As a professional in the housing sector (Broker, Licensed in the State of Oregon) I have members of the general public ask me if Zillow.com‘s pricing estimates (styled as “Zestimates”) are accurate. At the risk of raising ire, my honest answer is this: I have never personally seen a “Zillow Zestimate” even closely resemble an appraised value or be close to an actual Comparative Market Analysis.
How Does Zillow Make Its Millions???
When questioning the veracity of a source of information, it’s important to understand how Zillow makes millions providing such “free” services to the general public. Sites such as Zillow make money by netting consumers looking for real estate services and then selling those captured leads to local Realtors. As one local agent quipped: “Zillow wants to charge me money for the privilege of doing business in my own area” (okay I said that a few years ago). Therefore, telling a potential listing client the GREAT NEWS that their house is worth a modest fortune increases the chance the potential client will fill out the online form and that Zillow will get to charge a local agent a fee for providing the lead. As such, there is incentive for such websites to embellish with little culpability for outdated/incorrect data.
If you’re curious about how actual Realtors get paid here’s an interesting article.
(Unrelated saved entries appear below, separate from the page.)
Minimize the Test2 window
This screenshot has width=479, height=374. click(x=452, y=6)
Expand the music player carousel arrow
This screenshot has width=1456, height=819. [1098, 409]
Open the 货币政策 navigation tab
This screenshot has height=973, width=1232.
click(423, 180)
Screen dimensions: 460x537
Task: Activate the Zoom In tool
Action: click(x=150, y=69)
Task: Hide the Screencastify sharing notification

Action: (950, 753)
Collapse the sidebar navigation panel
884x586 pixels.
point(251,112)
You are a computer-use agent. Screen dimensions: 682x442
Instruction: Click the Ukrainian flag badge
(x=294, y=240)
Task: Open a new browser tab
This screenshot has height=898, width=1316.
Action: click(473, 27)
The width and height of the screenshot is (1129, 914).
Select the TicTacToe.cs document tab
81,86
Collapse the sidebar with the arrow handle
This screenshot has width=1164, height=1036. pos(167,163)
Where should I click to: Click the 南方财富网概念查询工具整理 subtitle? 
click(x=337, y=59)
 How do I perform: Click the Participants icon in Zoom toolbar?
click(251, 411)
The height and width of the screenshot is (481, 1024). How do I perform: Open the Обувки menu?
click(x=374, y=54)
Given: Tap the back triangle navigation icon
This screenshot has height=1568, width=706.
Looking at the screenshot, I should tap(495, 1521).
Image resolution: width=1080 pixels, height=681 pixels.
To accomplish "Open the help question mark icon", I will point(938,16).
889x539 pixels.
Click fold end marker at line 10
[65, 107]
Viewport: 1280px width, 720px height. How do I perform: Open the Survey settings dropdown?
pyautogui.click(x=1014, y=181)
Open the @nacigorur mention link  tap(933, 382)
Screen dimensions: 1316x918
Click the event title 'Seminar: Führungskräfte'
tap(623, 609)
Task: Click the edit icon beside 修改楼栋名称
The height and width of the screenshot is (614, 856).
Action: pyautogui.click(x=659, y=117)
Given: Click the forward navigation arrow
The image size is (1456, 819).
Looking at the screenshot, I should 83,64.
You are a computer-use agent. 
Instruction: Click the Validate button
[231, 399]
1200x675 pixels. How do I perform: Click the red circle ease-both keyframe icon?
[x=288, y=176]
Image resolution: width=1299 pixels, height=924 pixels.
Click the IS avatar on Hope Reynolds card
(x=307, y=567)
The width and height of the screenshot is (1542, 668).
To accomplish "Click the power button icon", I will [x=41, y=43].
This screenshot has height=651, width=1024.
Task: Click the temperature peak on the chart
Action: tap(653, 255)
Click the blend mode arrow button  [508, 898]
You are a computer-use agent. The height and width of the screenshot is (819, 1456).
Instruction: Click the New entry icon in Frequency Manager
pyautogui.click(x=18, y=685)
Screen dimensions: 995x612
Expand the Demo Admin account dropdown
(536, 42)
How Accurate is Zillow on Listing Info?
Buyers frequently complain that they “saw a listing on Zillow” but it turns out that the information on Zillow was incorrect or extremely outdated. Such websites are not required to update any listing info and a result is that certain high traffic real estate listings seem to stay up well past being sold. And, when hundreds of buyers inquire about the long-gone listing Zillow is only too happy to refer them to a local agent who pays Zillow for the service. Frustrated buyers trying to escape this gill-net of national websites will try and research more about properties to find the actual listing broker and a small minority of persistent buyers finally get to me. When these more savvy buyers inquire about “the perfect house they saw on Zillow” we often find that the house they are viewing online actually sold months ago. So, if the national websites are getting thousands of users viewing a listing online they would lose revenue by telling the truth: that the listing is already sold or cancelled.
Who Has Skin In The Game?
In closing, Zillow and similar sites have accomplished their goal by simply getting the public to visit their site and fill out lead forms. Then, Zillow charges fees to agents who want the right to work those sales leads. Whereas, a real estate broker is bound by all sorts of state and federal laws and actually has to provide a tangible service (representing you in purchase/sale) websites that are not actual broker or agent sites make their money simply by you clicking. The result is that websites such as Zillow are encouraged to provide lower quality information whereas agents/brokers who actually provide a service to their local community hold themselves to a much higher standard.